_REQUIRED WORK_:
Every record below is to be restated word for word.
——
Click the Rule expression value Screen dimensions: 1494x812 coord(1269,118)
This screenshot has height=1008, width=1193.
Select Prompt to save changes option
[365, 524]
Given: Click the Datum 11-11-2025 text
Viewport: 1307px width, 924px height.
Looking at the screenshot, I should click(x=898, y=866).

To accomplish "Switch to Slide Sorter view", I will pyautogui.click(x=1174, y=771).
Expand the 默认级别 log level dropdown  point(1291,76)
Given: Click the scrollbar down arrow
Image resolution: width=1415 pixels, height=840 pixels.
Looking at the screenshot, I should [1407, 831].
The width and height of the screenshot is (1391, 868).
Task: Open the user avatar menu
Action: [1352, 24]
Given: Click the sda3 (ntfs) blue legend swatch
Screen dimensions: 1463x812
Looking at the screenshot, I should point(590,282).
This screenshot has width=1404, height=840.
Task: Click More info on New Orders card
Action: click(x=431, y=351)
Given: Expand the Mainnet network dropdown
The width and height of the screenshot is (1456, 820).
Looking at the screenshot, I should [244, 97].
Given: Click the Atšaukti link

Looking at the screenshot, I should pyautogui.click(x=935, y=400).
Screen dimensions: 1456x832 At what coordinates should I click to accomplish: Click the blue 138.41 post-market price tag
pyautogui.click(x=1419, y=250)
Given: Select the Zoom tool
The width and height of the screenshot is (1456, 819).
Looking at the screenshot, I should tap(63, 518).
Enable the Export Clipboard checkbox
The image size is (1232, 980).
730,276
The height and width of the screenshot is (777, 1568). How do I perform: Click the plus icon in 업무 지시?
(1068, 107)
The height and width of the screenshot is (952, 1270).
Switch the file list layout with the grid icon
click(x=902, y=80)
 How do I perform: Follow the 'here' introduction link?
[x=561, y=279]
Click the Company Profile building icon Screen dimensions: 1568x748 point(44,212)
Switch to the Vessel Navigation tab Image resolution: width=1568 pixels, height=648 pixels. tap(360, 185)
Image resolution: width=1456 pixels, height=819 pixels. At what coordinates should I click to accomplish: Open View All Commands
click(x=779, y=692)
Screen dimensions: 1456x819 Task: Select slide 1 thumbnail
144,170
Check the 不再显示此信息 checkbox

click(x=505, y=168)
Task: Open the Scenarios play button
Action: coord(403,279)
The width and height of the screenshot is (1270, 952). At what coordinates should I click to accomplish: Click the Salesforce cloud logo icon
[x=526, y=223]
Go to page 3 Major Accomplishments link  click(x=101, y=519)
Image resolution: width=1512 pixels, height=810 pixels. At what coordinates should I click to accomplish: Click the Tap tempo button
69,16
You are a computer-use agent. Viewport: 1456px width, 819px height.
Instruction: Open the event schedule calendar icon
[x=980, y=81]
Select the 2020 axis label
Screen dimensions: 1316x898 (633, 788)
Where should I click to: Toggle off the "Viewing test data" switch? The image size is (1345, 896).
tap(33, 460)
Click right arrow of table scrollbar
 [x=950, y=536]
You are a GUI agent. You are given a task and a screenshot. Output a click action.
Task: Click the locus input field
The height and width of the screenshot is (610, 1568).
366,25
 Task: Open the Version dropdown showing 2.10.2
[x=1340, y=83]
——
_EXERCISE RESULT_:
Click the Rule expression value Screen dimensions: 1494x812 coord(1269,118)
This screenshot has height=1008, width=1193.
Select Prompt to save changes option
[365, 524]
Given: Click the Datum 11-11-2025 text
Viewport: 1307px width, 924px height.
Looking at the screenshot, I should click(x=898, y=866).

To accomplish "Switch to Slide Sorter view", I will pyautogui.click(x=1174, y=771).
Expand the 默认级别 log level dropdown  point(1291,76)
Given: Click the scrollbar down arrow
Image resolution: width=1415 pixels, height=840 pixels.
Looking at the screenshot, I should [1407, 831].
The width and height of the screenshot is (1391, 868).
Task: Open the user avatar menu
Action: [1352, 24]
Given: Click the sda3 (ntfs) blue legend swatch
Screen dimensions: 1463x812
Looking at the screenshot, I should point(590,282).
This screenshot has width=1404, height=840.
Task: Click More info on New Orders card
Action: click(x=431, y=351)
Given: Expand the Mainnet network dropdown
The width and height of the screenshot is (1456, 820).
Looking at the screenshot, I should [244, 97].
Given: Click the Atšaukti link

Looking at the screenshot, I should pyautogui.click(x=935, y=400).
Screen dimensions: 1456x832 At what coordinates should I click to accomplish: Click the blue 138.41 post-market price tag
pyautogui.click(x=1419, y=250)
Given: Select the Zoom tool
The width and height of the screenshot is (1456, 819).
Looking at the screenshot, I should tap(63, 518).
Enable the Export Clipboard checkbox
The image size is (1232, 980).
730,276
The height and width of the screenshot is (777, 1568). How do I perform: Click the plus icon in 업무 지시?
(1068, 107)
The height and width of the screenshot is (952, 1270).
Switch the file list layout with the grid icon
click(x=902, y=80)
 How do I perform: Follow the 'here' introduction link?
[x=561, y=279]
Click the Company Profile building icon Screen dimensions: 1568x748 point(44,212)
Switch to the Vessel Navigation tab Image resolution: width=1568 pixels, height=648 pixels. tap(360, 185)
Image resolution: width=1456 pixels, height=819 pixels. At what coordinates should I click to accomplish: Open View All Commands
click(x=779, y=692)
Screen dimensions: 1456x819 Task: Select slide 1 thumbnail
144,170
Check the 不再显示此信息 checkbox

click(x=505, y=168)
Task: Open the Scenarios play button
Action: coord(403,279)
The width and height of the screenshot is (1270, 952). At what coordinates should I click to accomplish: Click the Salesforce cloud logo icon
[x=526, y=223]
Go to page 3 Major Accomplishments link  click(x=101, y=519)
Image resolution: width=1512 pixels, height=810 pixels. At what coordinates should I click to accomplish: Click the Tap tempo button
69,16
You are a computer-use agent. Viewport: 1456px width, 819px height.
Instruction: Open the event schedule calendar icon
[x=980, y=81]
Select the 2020 axis label
Screen dimensions: 1316x898 (633, 788)
Where should I click to: Toggle off the "Viewing test data" switch? The image size is (1345, 896).
tap(33, 460)
Click right arrow of table scrollbar
 [x=950, y=536]
You are a GUI agent. You are given a task and a screenshot. Output a click action.
Task: Click the locus input field
The height and width of the screenshot is (610, 1568).
366,25
 Task: Open the Version dropdown showing 2.10.2
[x=1340, y=83]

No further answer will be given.